For all the fanfare of its launch, it has since come to embody the crisis of competence, poor management and, above all, a generational divide between older and younger staff. Just two years old, it’s also one that seems to have been founded on a set of increasingly redundant beliefs about how public interest broadcasting should work in the digital age.

Set aside in its own special area in the newsroom, the 60-strong unit was conceived as the new face of the BBC: one committed to transparency and facts and fighting dodgy narratives and disinformation. Despite this, its selection and presentation of stories always seems to betray a curious suspicion of both the intelligence and priorities of its own audience.

None of this lofty authority has been helped by its track record of getting things wrong and quietly retracting them. An UnHerd investigation from last November found that 5% of the stories since its launch had to be corrected, clarified or withdrawn.

Internally, BBC Verify has never been popular. Insiders paint a picture of a siloed, clunky unit whose advanced, agenda-setting OSINT capabilities never really transpired. “It’s become a subject of a good deal of cynicism in the organisation,” one BBC veteran told me, on the condition of anonymity. “The productivity is low, the staff and budget is substantially bigger than the pre-cut version of Newsnight, yet it never seems to lead the news agenda.” Others I spoke to were more pointed in their criticism: “What the fuck do they think the rest of us are doing all the time, if not verifying the journalism we’re publishing?”

Founded in 2024, Verify has already come to be both a product and a victim of a bygone era. Go to any “future of news” conference and they will tell you that news has a product problem. The old broadcasting service, shorn of its old monopoly, had to be marketed in a new way. Audiences had to be reminded of the importance of public interest journalism. Between 2016 and roughly 2023, the wisdom transpired that the most effective means of restoring trust was to lead a crusade against “disinformation”. This was essentially a commercial and political fight by the old 20th-century media monopolies against rising populism and its new media.

Turness, in keeping with the post-pandemic panic around misinformation, pronounced that “seeing was no longer believing”, as words like AI and disinformation were jumbled together. Upon those old Reithan principles of “inform, educate and entertain”, a new principle emerged: fight misinformation.

The misinformation complex has since significantly wound down in terms of both resources and reputation. Fact-checking and counter-misinformation operations are levelling off and once again integrated into standard reporting, while those who argue that is a poor way to both counter false information and influence the news agenda appear to be winning the argument.

After all, the world they once bravely set out to rid of pesky misinformation now looks very different. In 2023, prior to the now notorious intervention by Bill Gates, an apocalyptic narrative around climate change was prolific while institutions could still deflect their poor handling of pandemic to a veritable moral panic around the rise of conspiracism. Britain meanwhile was preparing for the apparent restoration of centre-left sanity and stability in which the Overton window was safe from populist hands around issues like Net Zero and immigration.

That world never transpired.

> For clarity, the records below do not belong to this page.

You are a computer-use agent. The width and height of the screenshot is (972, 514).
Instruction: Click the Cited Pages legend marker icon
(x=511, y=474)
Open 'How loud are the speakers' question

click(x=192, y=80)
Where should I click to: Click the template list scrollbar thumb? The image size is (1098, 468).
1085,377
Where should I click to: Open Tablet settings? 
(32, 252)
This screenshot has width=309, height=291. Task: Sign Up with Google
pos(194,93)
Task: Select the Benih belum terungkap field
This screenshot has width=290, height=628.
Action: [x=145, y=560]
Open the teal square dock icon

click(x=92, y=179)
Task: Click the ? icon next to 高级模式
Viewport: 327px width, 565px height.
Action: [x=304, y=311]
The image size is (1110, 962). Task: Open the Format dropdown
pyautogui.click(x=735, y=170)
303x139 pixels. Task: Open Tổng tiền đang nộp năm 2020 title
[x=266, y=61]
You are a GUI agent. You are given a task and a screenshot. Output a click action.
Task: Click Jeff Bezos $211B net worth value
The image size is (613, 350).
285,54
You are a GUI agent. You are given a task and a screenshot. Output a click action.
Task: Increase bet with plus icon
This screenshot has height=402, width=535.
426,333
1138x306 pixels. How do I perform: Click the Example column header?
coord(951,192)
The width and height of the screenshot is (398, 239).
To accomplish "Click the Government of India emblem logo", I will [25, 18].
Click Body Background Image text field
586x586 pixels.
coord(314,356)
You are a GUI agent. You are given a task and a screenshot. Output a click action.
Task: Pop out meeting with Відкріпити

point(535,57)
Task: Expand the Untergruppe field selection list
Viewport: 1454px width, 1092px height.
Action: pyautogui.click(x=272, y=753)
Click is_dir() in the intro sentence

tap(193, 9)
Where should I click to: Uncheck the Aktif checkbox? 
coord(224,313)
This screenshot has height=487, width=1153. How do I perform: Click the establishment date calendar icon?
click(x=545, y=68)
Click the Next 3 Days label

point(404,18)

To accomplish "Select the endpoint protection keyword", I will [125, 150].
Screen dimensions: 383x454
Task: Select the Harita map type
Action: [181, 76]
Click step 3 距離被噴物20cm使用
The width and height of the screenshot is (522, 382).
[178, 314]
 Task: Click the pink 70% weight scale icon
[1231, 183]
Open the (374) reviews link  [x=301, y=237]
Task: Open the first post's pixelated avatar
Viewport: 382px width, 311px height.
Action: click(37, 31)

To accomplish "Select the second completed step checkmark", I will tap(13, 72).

And in this new era, the BBC Verify product still being flogged is one that looks increasingly archaic. As of writing, the page is a hodgepodge of a four-minute Ros Atkins explainer on “How the BBC works”, a piece showing how many buildings Israel has destroyed in Gaza since the ceasefire, and a standard write up of the Huntingdon train attack.

Frustrations by insiders reveal what could come next. Many desire a return to an old school news operation built around agenda setting stories, shorn of glossy marketing gimmicks like Verify. The initiative was also seen as a cost saving measure, a means to slim down the newsroom and lead its “digital first” operations that involve less on the ground reporting. As one insider put it “Verify was an attempt to make the news without ever having to leave the office.

But leaving the office — sending journalists out into the real world — is one of the last things organisations like the BBC still offer. Old school news gathering and investigations are expensive and complex, but still necessary when done properly. Before the crisis, the BBC had made splashes with its investigation into organised crime networks operating on Britain’s high streets that prompted action by the Home Office and the National Crime Agency. This is what the national broadcaster should be aiming at.

Changing the culture at an organisation can be a decades-long endeavour, and the reality is that if Reform UK wins the next election, the Beeb will have to fight for its life. A quick win for the next Director General would be to axe Verify and publicly devote resources to telling stories that actually resonate in 21st century Britain.